The third option would require lawmakers to tap state savings generated by Medicaid expansion — savings that have accrued to other agencies, such as those overseeing behavioral health or corrections — and formally appropriate them back to NC Medicaid.
“We have not used this before,” Bush said. “Those savings have accrued to the various different agencies, but they would need to be appropriated to North Carolina Medicaid if we were to use those.”
She added that a final recommendation may include a combination of approaches rather than relying on a single funding source.
Tight timeline
State health officials repeatedly underscored the need for speed, noting that systems development, testing, county training and member outreach must begin well ahead of federal compliance deadlines.
“We need legislative action as soon as possible so that we can begin building and testing our systems and notifying our members and working with our counties to prepare for January [2027],” when the work requirements start, Bush said.
To move forward, she said, lawmakers would need to make two statutory changes: adjusting the administrative funding amounts fixed in law to reflect higher costs, and authorizing one or more of the financing mechanisms under consideration.
Bush said this will need to happen by the end of March, at the latest.
Rep. Donny Lambeth (R-Winston-Salem), a co-chair of the committee, said the timing could be challenging given uncertainty around the General Assembly’s legislative calendar. Lawmakers are not expected to return to Raleigh until later this spring after party primaries on March 3.

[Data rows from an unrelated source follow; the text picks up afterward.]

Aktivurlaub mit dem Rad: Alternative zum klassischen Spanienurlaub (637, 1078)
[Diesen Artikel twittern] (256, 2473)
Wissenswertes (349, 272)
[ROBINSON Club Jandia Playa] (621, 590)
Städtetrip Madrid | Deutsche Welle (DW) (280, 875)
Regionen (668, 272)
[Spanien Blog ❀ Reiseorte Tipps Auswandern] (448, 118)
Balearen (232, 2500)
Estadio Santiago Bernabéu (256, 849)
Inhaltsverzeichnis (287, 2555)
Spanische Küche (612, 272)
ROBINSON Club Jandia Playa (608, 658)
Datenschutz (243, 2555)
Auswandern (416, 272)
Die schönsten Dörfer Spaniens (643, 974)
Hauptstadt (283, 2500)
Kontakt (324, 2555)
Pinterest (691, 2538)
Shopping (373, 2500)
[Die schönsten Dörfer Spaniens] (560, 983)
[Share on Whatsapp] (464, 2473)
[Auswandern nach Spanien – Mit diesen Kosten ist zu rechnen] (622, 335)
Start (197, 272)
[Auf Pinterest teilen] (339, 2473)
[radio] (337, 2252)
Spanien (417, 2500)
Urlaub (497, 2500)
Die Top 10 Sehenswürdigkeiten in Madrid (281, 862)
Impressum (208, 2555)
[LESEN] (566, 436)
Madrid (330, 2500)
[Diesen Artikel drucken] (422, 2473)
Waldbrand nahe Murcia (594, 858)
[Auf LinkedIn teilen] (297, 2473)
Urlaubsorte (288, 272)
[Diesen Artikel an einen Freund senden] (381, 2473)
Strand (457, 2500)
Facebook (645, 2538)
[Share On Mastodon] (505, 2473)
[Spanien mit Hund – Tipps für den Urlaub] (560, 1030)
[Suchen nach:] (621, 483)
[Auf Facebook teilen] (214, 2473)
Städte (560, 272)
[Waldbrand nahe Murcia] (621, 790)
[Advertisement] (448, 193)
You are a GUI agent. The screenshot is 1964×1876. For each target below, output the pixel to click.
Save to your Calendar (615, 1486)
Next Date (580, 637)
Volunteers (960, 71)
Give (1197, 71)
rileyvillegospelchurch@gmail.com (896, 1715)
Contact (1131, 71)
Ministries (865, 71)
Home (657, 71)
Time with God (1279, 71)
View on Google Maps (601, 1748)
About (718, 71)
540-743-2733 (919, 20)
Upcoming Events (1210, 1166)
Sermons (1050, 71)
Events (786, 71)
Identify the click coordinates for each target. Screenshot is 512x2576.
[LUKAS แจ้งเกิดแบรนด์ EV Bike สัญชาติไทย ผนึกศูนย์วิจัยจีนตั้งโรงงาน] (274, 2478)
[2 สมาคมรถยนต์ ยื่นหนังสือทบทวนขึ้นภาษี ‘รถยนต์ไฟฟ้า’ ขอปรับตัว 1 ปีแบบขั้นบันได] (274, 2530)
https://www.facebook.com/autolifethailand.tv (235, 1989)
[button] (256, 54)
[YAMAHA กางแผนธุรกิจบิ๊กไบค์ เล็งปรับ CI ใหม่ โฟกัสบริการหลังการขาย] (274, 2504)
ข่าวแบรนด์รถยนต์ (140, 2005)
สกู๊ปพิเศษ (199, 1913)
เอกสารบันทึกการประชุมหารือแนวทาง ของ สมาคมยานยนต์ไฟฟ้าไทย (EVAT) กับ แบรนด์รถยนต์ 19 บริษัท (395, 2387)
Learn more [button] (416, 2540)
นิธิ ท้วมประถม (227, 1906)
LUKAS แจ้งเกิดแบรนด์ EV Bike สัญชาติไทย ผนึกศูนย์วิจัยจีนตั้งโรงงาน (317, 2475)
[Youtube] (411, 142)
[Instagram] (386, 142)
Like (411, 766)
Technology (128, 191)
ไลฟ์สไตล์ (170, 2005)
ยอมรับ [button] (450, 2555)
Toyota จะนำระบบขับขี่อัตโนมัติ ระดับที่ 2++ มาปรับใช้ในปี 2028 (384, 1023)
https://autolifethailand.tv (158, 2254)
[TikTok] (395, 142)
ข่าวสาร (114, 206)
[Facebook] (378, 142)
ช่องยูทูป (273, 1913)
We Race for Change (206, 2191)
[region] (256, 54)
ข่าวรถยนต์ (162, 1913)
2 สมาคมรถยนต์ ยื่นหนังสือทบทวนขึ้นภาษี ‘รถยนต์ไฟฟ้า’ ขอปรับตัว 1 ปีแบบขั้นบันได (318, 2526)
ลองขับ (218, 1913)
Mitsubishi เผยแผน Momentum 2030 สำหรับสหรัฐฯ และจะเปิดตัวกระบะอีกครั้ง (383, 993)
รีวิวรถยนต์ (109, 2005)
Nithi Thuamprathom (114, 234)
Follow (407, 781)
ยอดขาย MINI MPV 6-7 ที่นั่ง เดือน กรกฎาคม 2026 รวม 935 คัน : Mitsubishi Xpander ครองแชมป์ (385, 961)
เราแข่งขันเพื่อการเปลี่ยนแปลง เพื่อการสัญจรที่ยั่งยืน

The oversight committee — which usually meets on the second Tuesday of the month outside of the legislative session — is skipping its February meeting. It won’t meet again until March 10.
Lambeth acknowledged the urgency of the issue.
“I do think we need to have serious discussion with leadership here about when we might be back together,” he said.
He indicated support for the hospital-focused financing approach, particularly shifting assessments and intergovernmental transfers, but suggested that lawmakers may ultimately need to blend multiple options to make the numbers work while minimizing disruption to hospitals and the general fund.
But speed on budget matters has not been a priority at the General Assembly lately. North Carolina lawmakers have been deadlocked over a state budget for the better part of a year, leaving agencies across state government operating without clear spending authority months into the fiscal year.
Until a budget deal is reached — or lawmakers pass standalone legislation to address Medicaid’s administrative funding — state health officials say their ability to prepare for the federal changes remains constrained. And the compliance deadlines continue to approach.